Elaine Hill Sunde, How a Kansas Girl Landed in Alaska

Elaine Hill Sunde

When I finished graduate studies I found myself a single parent;  I had three young children and first class credentials in 18th century British literature (think Lawrence Sterne) and medieval philosophy (think Augustine).  What I didn’t have was a job. 

To my rescue, the United States Forest Service found my credentials a “close enough” match to become a Public Information Officer writing environmental studies and organizing public information groups (quickly renamed Citizen Information Groups to avoid any reference to PIGs).  The only hitch was that my job was located where trees (forests) grow.  So off to Alaska we went.

This was during the Carter years, so we were kept busy studying and then designating great swaths of Alaska land as permanent wilderness areas.  This Kansas girl found herself bouncing around in float planes, squelching through muskegs, and photographing whales while trying, urgently, to avoid the immense brown bears.
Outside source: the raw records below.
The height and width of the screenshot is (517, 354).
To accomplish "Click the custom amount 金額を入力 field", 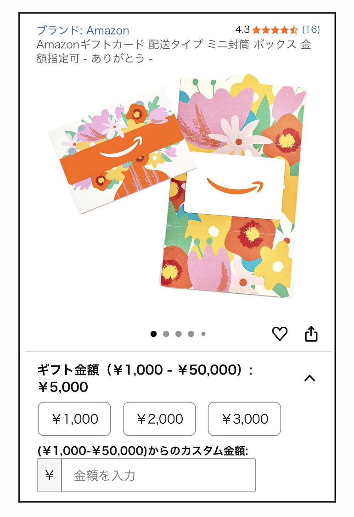I will [x=158, y=475].
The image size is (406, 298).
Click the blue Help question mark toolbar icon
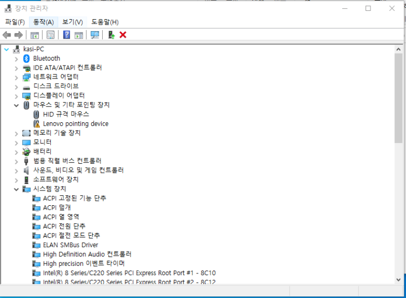click(x=67, y=35)
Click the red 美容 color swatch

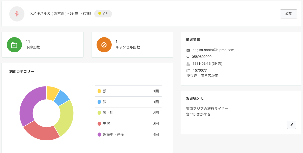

After eight years, the FS wanted me to move to Atlanta. With a newly acquired husband and children firmly rooted,  I chose to pick up my job title and move to the Alaska State Legislature.  Here we had Legislative Information Offices (LIGs) to help citizens in remote villages communicate with legislators in the equally remote roadless and isolated state capital of Juneau.  My challenges here tended less toward wildlife and more toward arrogant senators and irate members of Tlingit, Haida, Aleut, and Athabascan clans.
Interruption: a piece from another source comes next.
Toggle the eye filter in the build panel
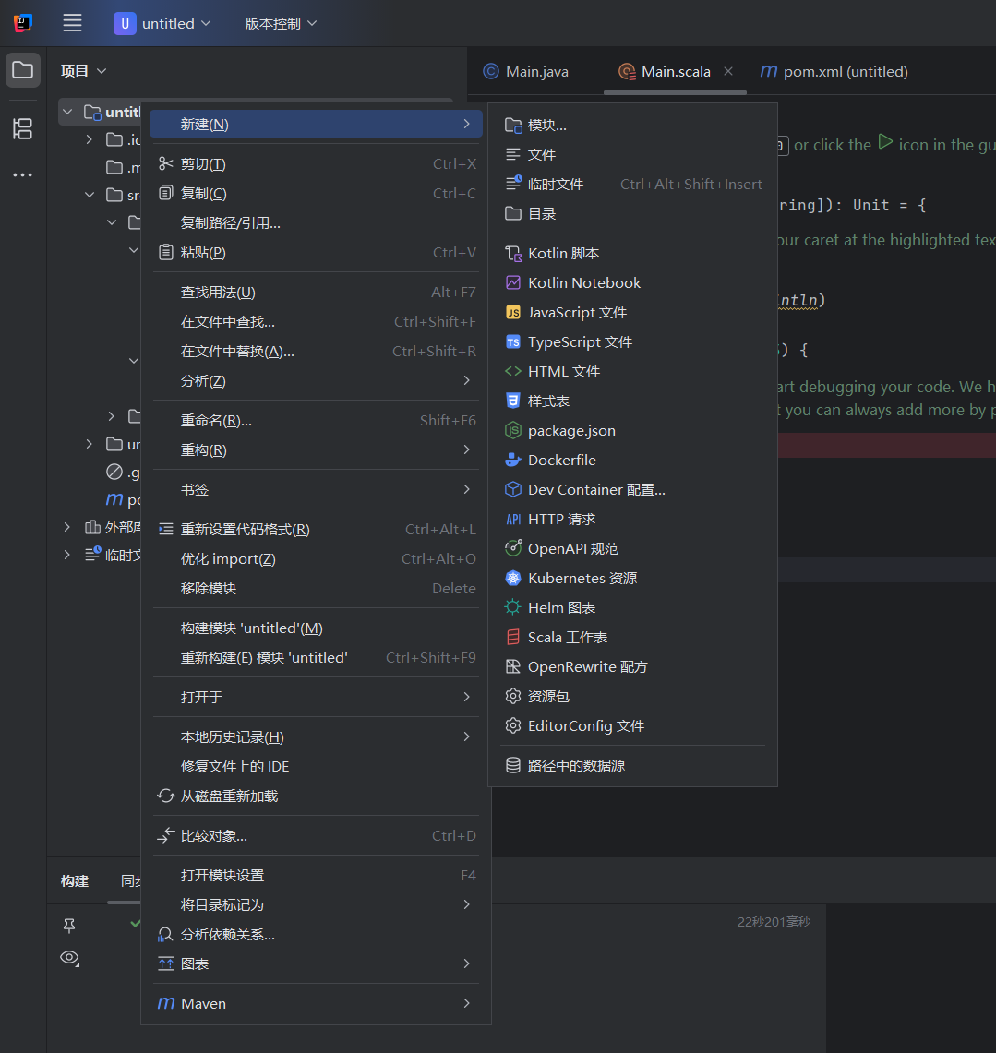The height and width of the screenshot is (1053, 996). [x=69, y=958]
Again, some eight years later, I finally found myself in a college classroom teaching English.  That dream-come-true lasted only two years before I was plucked upstairs to be the director of the small campus in Sitka.  I must say, the last job was the best.   While technically in the University of Alaska system, this brave little campus was a community college at heart.  We became an early and national leader delivering distance education to remote students and in meeting immediate community and regional needs such as environmental programs geared to village sanitation systems.

When I retired, I had logged some 25 years doing everything except teaching medieval philosophy. Wonderful years in a wonderful place.

2 Comments
  1. Glenna Park 5 months ago

    Elaine, your life sounds so engaging, and I imagine the impact that literature and philosophy had on your career is a powerful springboard to such a creative path. Bears and pontoon planes alone make me shrink into relative safety of living a mundane life in urban environments. I am really curious about how people choose unconventional careers in far away places, and hope you will share more experience with us.
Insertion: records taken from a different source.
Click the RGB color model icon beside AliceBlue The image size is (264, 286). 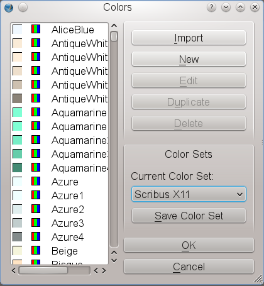(x=36, y=29)
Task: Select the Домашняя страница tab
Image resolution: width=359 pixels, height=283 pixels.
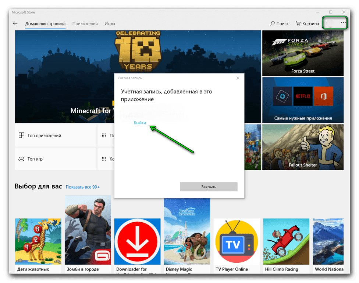Action: pyautogui.click(x=45, y=24)
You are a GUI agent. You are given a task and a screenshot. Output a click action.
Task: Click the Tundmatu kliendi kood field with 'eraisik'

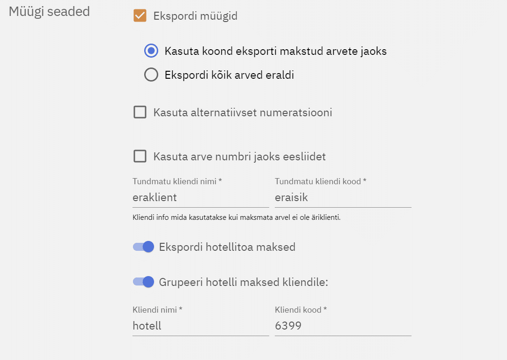343,197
  2. Tom Vosper 5 months ago

    Dear Elaine,
    Boy Howdy! You have led, and are still leading a most interesting and exciting life. I’m proud to have gone to school with you. You and I went to Sunnyside Elementary School together and on occasion I walked you home from school (500 hundred block on South Rutan) and may have even carried your books. God knows I didn’t have any to carry. We spent some time in your backyard playing in your fishpond, catching snails and other critters. You were the prettiest girl in school, and I believe the smartest too. Happy New Year!